Each line below from the "Given: Select the" line through the "Given: Sort by the Name column arrow" line, those two included, must be restated word for word; the pictures must not be.

Collected data
........

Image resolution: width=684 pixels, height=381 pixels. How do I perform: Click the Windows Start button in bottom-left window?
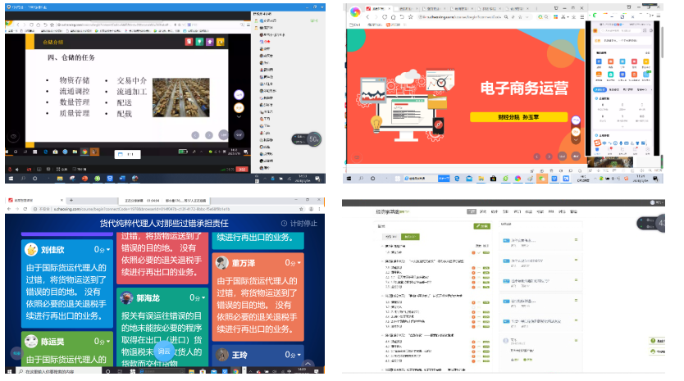point(9,371)
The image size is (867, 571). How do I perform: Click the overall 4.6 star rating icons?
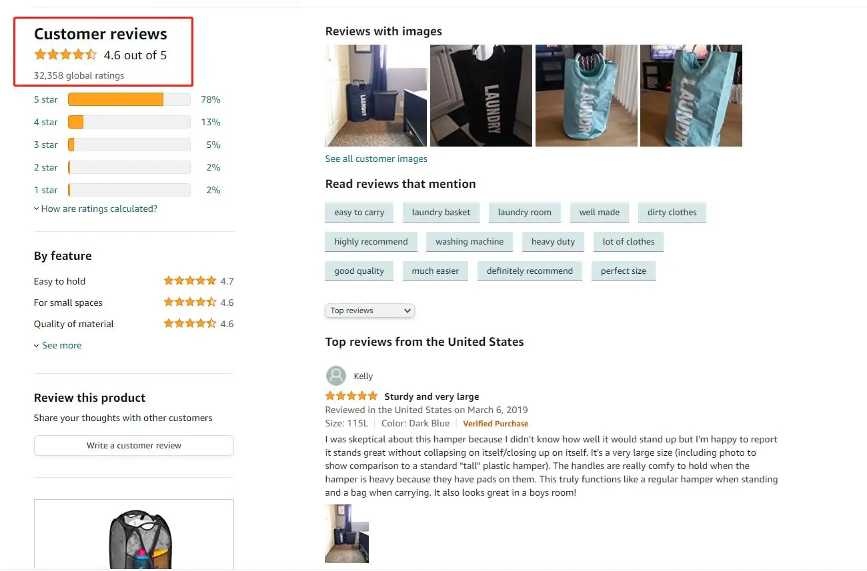(x=65, y=55)
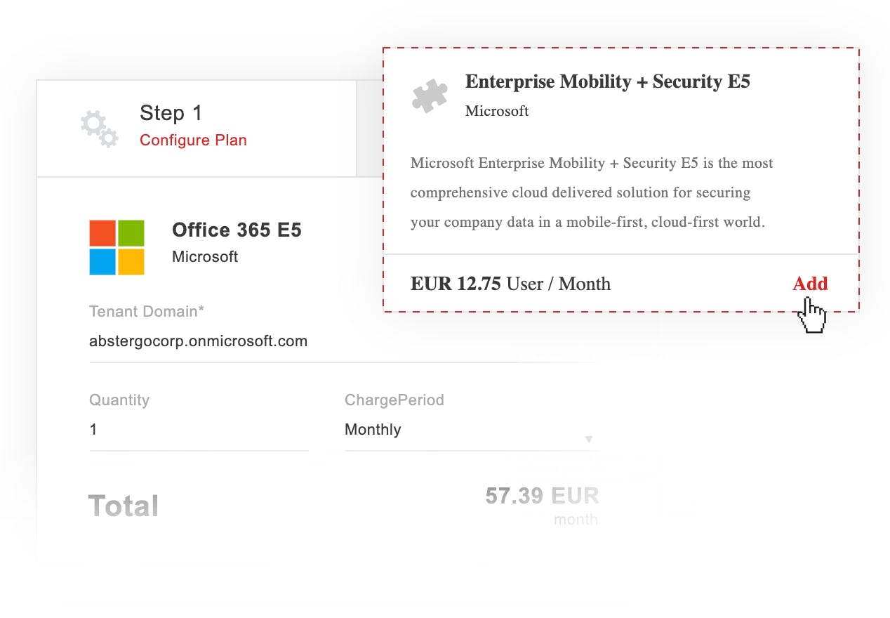Image resolution: width=890 pixels, height=618 pixels.
Task: Click the ChargePeriod field label
Action: point(394,400)
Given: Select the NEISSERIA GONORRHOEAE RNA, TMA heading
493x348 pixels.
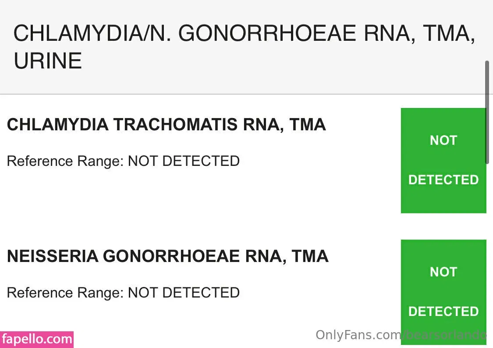Looking at the screenshot, I should [167, 256].
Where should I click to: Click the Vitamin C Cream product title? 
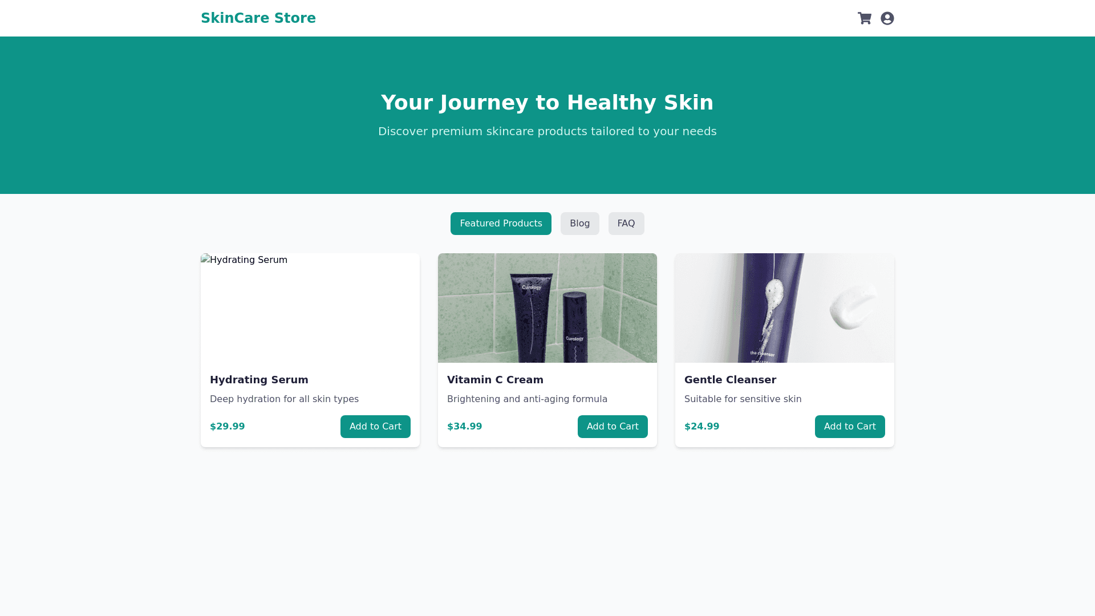tap(495, 380)
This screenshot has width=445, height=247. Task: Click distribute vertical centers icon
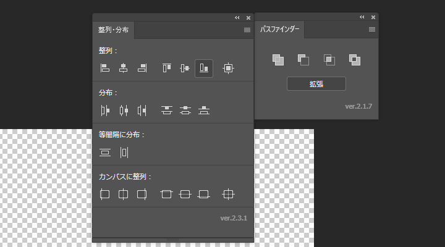(185, 110)
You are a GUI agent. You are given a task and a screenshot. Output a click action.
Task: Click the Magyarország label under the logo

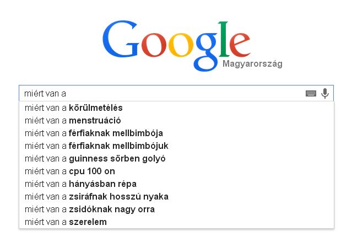coord(252,64)
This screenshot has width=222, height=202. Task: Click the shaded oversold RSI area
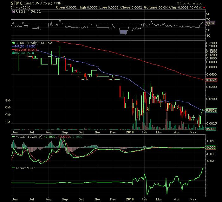coord(123,32)
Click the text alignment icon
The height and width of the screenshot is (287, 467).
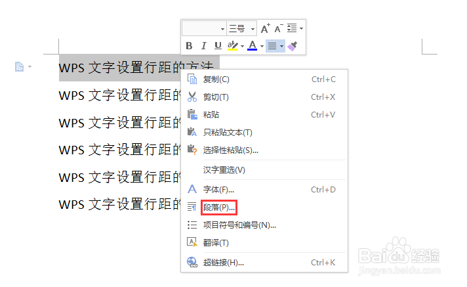click(x=272, y=46)
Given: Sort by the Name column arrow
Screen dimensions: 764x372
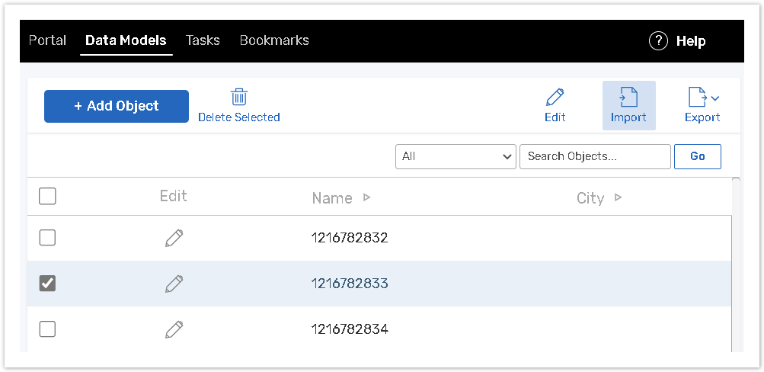Looking at the screenshot, I should pyautogui.click(x=367, y=197).
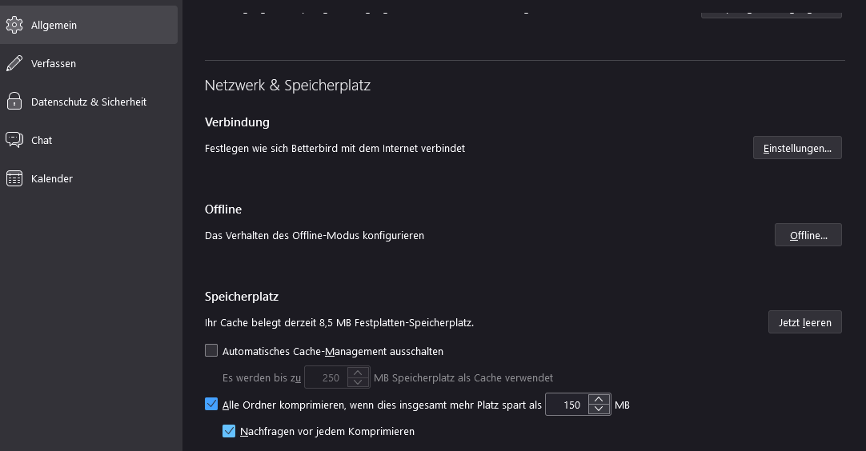Open the Offline settings dialog

[808, 235]
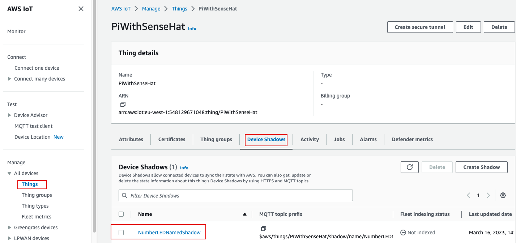Image resolution: width=516 pixels, height=243 pixels.
Task: Open Info next to Device Shadows heading
Action: tap(184, 168)
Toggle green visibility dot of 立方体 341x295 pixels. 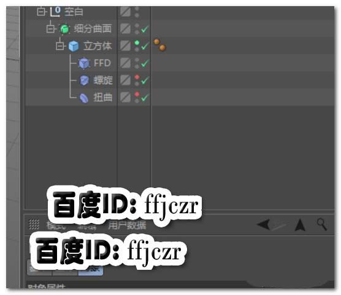click(x=137, y=42)
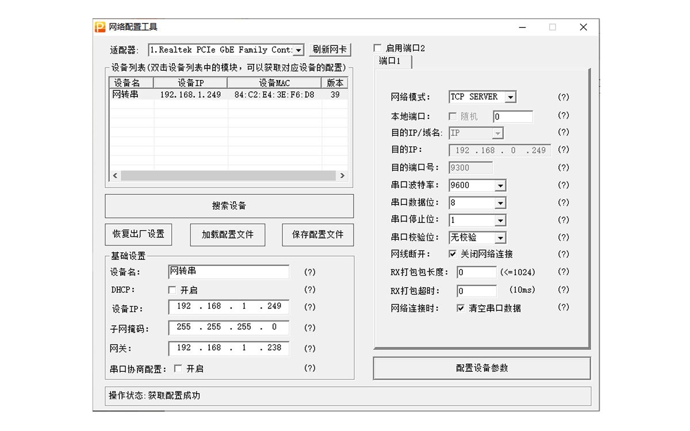The image size is (690, 431).
Task: Select the 端口1 tab
Action: click(x=390, y=61)
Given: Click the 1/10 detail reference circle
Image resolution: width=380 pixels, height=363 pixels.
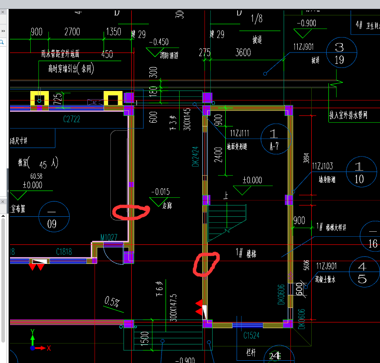Looking at the screenshot, I should [x=361, y=172].
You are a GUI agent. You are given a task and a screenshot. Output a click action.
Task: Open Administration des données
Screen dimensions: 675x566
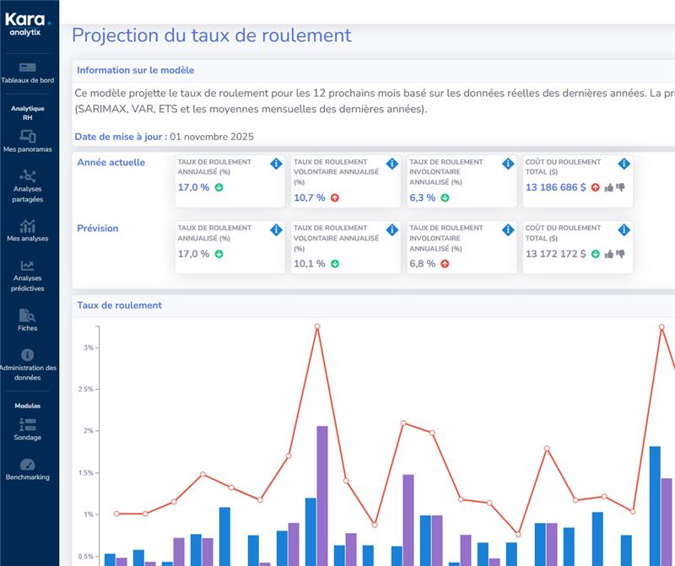pos(30,364)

........

◆ Result of this exercise ◆
Given: Select the NEISSERIA GONORRHOEAE RNA, TMA heading
493x348 pixels.
Looking at the screenshot, I should [167, 256].
Where should I click to: Click the Vitamin C Cream product title? 
tap(495, 380)
This screenshot has width=445, height=247. Task: Click distribute vertical centers icon
(185, 110)
You are a GUI agent. You are given a task and a screenshot. Output a click action.
Task: Click the Magyarország label under the logo

coord(252,64)
This screenshot has width=222, height=202. Task: Click the shaded oversold RSI area
coord(123,32)
Click the text alignment icon
The height and width of the screenshot is (287, 467).
click(x=272, y=46)
Given: Sort by the Name column arrow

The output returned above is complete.